Pero desde que un holograma se apareció en el comedor de su casa con la noticia de que lo querían para jugar en el Real Marte United, su sonrisa desapareció. 

 

Lo habían visto jugar en una plaza detrás de la iglesia, entre pinos y piedras. No había cámaras, nadie lo filmaba. Solo estaban sus amigos y la pelota. Pero al parecer alguien lo vio, y avisó a Gretel Koothrappali, quien fue quien se presentó a modo de holograma para hacer la invitación. 

 

Gretel Koothrappali le dijo a la familia que habían analizado el estilo de juego de Brunito, que su gambeta tenía patrones que no aparecían desde hacía muchas décadas, que no se veía nada parecido desde que la leyenda de Lamine Yamal había dejado el fútbol.

 

Grillo, Di Stéfano, Maradona, Aimar, Messi y vos: Bruno Schawb. Ustedes tienen el gen, dijo Gretel Koothrappali.

 

Brunito había mirado sin contestar. La palabra “vos” le sonó extraña en esa voz sin acento, como si viniera de un archivo de sonido antiguo. Por el contrario, su papá y su mamá no pararon de decir sí a todo, en medio de una felicidad que él no entendía. ¿Por qué les daba felicidad que él se fuera de casa? ¿Por qué querían que dejara a sus amigos León y Figo? ¿Por qué festejaban ya no volver a celebrar cumpleaños juntos? ¿Por qué les daba alegría que dejara Villa General Belgrano?

 

A la siesta, mientras su mamá armaba la valija y su papá se tomaba un fernet con coca, escuchando música clásica (Un largo camino al cielo, de Rodrigo), en la pantalla gigante pasaban repeticiones de jugadas de Brunito: Brunito tirando un caño, Brunito eludiendo rivales, Brunito parándola de pecho y dando un pase de taquito, Brunito haciendo un sombrerito… todas eran jugadas en la plaza detrás de la iglesia, esa plaza que había sobrevivido al paso del tiempo –al igual que la antigua capilla -. En las redes sociales titulaban “la reencarnación de Messi”, “Argentina puede volver a soñar con el fútbol del nuevo Maradona”, “El rescate del fútbol antiguo”.

 

Brunito, con su camiseta de Belgrano, se puso unas zapatillas y saltó por la ventana. Caminó hasta la plaza, todavía vacía. Tocó una rama de pino, sus dedos se llenaron de resina. Inspiró y exhaló, y escuchó un sonido. Risas. Eran León y Figo.

 

¿Jugamos unas cabecitas?, preguntó Figo.

 

Empezaron a cavar. Y encontraron su tesoro, el que escondían siempre: una pelota vieja, agrietada. Brunito la sacó y pateó para arriba. Los tres se reían.
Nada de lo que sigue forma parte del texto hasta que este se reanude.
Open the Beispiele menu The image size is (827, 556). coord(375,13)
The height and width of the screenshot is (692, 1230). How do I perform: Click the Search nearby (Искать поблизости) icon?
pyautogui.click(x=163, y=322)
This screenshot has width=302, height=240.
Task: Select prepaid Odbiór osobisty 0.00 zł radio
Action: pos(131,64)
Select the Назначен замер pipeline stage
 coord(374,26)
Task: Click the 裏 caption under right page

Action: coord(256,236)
Hicieron unas cuantas cabeceaditas, la pelota no caía al suelo. Tic, tac, tic… tic, tac, tic… y así sucesivamente.

 

Brunito pensó en Marte, en el oxígeno artificial, en los estadios que flotaban como burbujas; en las ilusiones de sus padres. Te vas porque podés, Bruno, no como nosotros, le había dicho su papá. Eso pesaba más que la nave entera que lo transportaría de la Tierra a Marte.

 

Brunito, que tengas buen viaje. No te olvides de nosotros, lo saludó León.
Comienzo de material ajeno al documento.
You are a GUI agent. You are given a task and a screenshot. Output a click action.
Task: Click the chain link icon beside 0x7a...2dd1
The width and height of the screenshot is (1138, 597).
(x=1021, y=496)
Te queremos mucho, Brunito. Gracias por el gol que me dejaste hacerle al agrandado del Javier, le dijo Figo antes de abrazarlo.

Te vamos a extrañar, le dijeron ambos de manera coral.

 

Brunito regresó a su casa y miraba los pinos. Los colores de los pinos. Ese verde fuerte en verano, verde desgastado en invierno. Los hojas naranjas, amarillas, marroncitas. Las hojas de los árboles de Villa General Belgrano, las de ayer, hoy y siempre. Las hojas que contrastan con las sierras, con las edificaciones, los jardines floridos, los cipreses, robles, los arroyos… los pinos, los pinos, los pinos.

Brunito sentía nostalgia del presente, ya extrañaba los pinos de su vida, de su pueblo, de su tierra, de su planeta. Le costaba entender que tenía que dejar de jugar; porque dejar la plaza de Villa General Belgrano era dejar de jugar para comenzar a transformarse en un futbolista galáctico. Marte lo esperaba – y en Marte no hay pinos –; sus padres soñaban con esa partida. El sueño de todo pibe. Pero él, él no decía nada.

 

Cuando llegó a su casa, el atardecer se despedía. La valija ya estaba lista. Sus padres sonreían; aunque cierta tensión había en ese gesto, como si esperaran un gol en el último minuto. Brunito fijó los ojos en las paredes de madera, queriendo abrazar por última vez su hogar. El aroma a locro ya había desaparecido.